Reputation: 57
I am working with a transportation dataset that records departure and the arriving locations of each trip. From that, I can just use paste(arrival_to,departure_from,sep = "-")
to create a route, A-B
for example.
However, I also want to group round-trips as one.
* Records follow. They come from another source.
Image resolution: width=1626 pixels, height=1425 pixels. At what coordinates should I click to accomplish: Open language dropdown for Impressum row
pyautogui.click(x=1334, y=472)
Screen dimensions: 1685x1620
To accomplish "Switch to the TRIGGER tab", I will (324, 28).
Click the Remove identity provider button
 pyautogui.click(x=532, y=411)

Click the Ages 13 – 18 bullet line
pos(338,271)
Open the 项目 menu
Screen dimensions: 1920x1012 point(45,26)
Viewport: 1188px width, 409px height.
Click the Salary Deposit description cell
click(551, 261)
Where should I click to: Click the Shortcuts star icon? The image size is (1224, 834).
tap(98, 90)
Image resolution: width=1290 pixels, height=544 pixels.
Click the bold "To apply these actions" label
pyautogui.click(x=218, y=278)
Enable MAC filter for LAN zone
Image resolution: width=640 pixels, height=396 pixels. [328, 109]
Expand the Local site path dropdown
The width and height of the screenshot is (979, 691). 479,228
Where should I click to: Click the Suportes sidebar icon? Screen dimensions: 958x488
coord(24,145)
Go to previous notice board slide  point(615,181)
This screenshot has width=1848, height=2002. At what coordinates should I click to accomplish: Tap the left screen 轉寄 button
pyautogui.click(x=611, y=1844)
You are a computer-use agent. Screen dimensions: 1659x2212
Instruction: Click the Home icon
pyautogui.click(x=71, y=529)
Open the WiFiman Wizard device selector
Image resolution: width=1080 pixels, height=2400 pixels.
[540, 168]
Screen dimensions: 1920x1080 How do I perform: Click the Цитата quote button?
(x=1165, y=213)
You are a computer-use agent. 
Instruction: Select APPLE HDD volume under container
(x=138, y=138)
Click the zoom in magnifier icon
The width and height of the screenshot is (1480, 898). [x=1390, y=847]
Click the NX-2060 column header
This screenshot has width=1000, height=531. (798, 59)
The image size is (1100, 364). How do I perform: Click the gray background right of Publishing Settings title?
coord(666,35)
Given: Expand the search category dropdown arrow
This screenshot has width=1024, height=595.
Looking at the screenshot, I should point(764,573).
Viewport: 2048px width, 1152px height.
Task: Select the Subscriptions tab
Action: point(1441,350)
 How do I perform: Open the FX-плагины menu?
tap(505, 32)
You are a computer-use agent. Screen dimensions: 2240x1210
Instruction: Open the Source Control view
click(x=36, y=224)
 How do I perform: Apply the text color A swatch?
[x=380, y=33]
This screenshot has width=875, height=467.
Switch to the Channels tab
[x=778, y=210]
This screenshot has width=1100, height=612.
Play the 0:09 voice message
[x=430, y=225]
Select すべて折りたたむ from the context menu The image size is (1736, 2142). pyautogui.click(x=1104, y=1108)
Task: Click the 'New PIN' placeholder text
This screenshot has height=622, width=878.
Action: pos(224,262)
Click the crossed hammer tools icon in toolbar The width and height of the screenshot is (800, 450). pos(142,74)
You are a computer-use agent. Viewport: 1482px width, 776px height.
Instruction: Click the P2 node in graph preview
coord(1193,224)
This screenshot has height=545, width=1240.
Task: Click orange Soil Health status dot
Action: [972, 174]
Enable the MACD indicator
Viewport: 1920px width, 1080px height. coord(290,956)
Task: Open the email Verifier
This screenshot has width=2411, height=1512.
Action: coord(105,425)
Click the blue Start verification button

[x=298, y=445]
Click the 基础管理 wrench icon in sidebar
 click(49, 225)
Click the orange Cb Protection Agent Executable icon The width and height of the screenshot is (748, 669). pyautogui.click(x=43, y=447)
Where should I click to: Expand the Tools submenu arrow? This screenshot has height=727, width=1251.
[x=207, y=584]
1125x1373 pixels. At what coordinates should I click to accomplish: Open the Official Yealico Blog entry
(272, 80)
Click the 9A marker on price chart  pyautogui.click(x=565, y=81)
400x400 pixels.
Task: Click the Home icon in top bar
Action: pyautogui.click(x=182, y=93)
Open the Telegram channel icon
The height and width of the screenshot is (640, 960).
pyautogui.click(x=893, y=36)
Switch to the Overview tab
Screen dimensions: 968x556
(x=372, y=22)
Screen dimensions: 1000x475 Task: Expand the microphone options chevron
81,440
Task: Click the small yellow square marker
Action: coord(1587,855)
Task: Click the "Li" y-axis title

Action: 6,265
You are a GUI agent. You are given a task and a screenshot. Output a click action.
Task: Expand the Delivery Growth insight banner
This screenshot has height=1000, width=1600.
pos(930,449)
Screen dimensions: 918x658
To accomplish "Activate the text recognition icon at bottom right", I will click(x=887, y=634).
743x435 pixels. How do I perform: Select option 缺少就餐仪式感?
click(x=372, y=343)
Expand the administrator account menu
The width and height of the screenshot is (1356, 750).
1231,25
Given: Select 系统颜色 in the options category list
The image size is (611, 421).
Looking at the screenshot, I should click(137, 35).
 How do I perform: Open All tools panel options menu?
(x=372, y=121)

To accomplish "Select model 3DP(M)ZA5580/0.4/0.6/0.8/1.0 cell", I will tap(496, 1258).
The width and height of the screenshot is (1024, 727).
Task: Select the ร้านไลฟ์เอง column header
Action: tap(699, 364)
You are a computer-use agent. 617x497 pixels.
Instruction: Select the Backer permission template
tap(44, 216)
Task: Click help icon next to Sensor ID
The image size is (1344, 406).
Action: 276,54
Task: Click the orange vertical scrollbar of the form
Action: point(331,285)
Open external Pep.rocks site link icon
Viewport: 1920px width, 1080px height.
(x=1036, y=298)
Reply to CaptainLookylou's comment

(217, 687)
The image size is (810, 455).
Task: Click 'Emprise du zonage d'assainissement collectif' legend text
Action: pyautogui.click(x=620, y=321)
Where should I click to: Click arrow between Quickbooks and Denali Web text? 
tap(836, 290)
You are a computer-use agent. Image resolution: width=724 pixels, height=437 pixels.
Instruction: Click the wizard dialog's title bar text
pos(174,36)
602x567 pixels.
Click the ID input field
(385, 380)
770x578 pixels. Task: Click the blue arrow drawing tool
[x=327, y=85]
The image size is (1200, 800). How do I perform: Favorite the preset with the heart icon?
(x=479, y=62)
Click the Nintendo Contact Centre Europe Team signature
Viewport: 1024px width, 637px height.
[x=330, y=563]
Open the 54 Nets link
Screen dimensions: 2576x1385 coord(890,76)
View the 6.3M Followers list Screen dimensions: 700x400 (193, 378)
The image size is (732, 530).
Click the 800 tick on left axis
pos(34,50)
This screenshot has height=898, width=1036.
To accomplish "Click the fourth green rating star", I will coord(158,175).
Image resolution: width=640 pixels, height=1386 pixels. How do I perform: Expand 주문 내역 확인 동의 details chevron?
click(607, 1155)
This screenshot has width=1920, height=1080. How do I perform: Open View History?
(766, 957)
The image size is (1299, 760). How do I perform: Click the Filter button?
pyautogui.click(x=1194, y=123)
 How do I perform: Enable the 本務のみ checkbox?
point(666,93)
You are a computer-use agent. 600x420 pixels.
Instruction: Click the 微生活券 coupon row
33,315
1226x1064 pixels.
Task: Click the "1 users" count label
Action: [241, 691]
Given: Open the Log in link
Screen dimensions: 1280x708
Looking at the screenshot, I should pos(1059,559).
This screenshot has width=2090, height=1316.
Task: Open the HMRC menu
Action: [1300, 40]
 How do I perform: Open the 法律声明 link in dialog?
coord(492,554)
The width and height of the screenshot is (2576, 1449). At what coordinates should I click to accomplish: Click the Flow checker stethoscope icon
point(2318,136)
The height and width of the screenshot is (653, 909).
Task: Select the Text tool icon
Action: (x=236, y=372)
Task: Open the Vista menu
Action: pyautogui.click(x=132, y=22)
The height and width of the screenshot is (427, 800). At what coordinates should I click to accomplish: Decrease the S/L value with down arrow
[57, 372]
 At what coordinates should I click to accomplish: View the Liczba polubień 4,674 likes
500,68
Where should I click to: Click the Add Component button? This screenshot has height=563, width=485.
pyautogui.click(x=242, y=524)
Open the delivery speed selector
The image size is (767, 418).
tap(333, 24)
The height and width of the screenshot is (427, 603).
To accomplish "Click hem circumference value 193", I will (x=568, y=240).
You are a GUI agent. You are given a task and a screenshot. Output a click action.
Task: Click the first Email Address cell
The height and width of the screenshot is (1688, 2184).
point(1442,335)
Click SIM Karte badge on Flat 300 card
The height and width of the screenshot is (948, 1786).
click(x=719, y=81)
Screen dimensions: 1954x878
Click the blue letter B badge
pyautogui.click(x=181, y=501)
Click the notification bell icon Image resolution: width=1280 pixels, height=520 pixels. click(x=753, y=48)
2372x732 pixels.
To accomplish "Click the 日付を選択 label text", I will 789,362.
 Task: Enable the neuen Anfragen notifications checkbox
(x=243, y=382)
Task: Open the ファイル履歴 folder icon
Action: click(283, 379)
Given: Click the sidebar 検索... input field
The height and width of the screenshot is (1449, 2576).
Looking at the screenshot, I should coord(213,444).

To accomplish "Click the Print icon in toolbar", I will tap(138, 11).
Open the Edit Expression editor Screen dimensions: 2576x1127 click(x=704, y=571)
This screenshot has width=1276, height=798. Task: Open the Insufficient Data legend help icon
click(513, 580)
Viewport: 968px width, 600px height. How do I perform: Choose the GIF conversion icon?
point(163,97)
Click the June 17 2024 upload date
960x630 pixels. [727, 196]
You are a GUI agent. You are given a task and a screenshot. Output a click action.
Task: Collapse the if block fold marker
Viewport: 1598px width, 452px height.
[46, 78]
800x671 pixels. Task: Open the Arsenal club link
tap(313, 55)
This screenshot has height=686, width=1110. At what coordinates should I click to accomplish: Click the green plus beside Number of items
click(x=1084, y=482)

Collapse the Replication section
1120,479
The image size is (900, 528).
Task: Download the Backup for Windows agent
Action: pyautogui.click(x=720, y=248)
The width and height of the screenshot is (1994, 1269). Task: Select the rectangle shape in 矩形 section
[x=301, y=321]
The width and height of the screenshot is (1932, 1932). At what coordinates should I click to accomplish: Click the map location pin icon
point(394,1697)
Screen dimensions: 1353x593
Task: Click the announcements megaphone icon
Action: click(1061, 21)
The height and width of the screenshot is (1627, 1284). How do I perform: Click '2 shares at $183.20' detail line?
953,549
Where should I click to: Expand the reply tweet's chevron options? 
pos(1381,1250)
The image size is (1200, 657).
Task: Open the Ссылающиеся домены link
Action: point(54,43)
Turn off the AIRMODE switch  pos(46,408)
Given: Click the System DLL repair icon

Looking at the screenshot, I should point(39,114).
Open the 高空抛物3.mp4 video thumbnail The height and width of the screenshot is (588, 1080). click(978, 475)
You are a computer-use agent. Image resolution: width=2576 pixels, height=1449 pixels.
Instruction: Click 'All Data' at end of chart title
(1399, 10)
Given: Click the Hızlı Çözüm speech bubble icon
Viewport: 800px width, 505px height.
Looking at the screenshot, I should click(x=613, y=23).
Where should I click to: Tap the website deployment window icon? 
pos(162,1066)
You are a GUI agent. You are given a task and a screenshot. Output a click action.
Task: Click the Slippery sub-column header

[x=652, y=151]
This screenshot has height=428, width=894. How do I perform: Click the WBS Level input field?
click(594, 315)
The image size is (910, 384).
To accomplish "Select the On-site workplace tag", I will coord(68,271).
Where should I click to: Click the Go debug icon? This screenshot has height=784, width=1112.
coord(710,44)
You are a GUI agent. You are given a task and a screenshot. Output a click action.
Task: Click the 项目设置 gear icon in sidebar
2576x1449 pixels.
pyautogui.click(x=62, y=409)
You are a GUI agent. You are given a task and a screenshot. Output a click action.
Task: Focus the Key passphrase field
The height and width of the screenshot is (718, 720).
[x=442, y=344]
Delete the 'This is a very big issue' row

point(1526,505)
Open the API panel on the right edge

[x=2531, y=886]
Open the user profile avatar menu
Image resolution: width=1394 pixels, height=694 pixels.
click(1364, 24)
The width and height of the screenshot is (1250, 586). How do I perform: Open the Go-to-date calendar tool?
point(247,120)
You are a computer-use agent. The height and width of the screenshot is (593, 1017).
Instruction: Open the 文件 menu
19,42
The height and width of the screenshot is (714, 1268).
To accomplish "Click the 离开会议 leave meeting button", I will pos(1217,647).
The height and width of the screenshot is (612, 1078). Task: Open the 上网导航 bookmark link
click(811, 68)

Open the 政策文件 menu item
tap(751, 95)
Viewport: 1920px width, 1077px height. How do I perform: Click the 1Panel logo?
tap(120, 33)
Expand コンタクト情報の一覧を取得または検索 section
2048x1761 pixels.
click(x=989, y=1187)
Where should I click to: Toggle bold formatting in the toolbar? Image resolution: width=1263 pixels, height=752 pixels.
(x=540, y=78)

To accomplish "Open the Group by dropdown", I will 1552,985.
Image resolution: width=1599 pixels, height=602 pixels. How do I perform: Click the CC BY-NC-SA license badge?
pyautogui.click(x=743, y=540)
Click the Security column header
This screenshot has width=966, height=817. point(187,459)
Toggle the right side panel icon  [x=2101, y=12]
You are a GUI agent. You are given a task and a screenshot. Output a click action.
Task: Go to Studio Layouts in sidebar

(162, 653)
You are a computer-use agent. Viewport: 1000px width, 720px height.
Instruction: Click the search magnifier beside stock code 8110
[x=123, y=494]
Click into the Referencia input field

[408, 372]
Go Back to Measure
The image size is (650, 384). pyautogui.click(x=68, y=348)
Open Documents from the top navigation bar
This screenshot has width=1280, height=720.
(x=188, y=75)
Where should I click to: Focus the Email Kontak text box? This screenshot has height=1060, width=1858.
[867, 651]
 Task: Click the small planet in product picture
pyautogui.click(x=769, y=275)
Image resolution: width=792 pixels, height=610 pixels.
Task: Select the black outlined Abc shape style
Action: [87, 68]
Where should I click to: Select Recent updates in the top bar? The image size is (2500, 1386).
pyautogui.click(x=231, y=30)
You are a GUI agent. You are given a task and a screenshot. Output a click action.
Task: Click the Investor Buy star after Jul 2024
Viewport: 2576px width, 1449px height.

For example, both "From A to B" and from "From B to A" should all give A-B
.
The dataset looks like this:
df <- data.frame(id = c(1,1,1,2,3),
departure_from = c("A","B","A","B","C"),
arrival_to = c("A","A","B","A","A"))
id departure_from arrival_to
1 1 A A
2 1 B A
3 1 A B
4 2 B A
5 3 C A
What I want is this:
id departure_from arrival_to route
1 1 A A A-A
2 1 B A A-B
3 1 A B A-B
4 2 B A A-B
5 3 C A A-C
What I am doing for now is to "exploit" a fact from my dataset that a pair route, that is "A-B" and "B-A", usually have similar observation counts so I did a lenghtly summarize and arrange the count and use lag
to match the with the previous line... This is prone to flaw anyway so I look forward to a more code-focused solution ...
Thank you!
Upvotes: 0
Views: 53
Reputation: 101247
You can try pmin
and pmax
like below
transform(
df,
route = paste0(pmin(departure_from,arrival_to),"-",pmax(departure_from,arrival_to))
)
which gives
id departure_from arrival_to route
1 1 A A A-A
2 1 B A A-B
3 1 A B A-B
4 2 B A A-B
5 3 C A A-C
Upvotes: 2
Reputation: 6206
How about this solution, sorting the pairs beforehand?
library(dplyr)
df %>%
rowwise() %>%
mutate(route = paste(sort(c(departure_from, arrival_to)), collapse="-"))
id departure_from arrival_to route
<dbl> <chr> <chr> <chr>
1 1 A A A-A
2 1 B A A-B
3 1 A B A-B
4 2 B A A-B
5 3 C A A-C
Upvotes: 1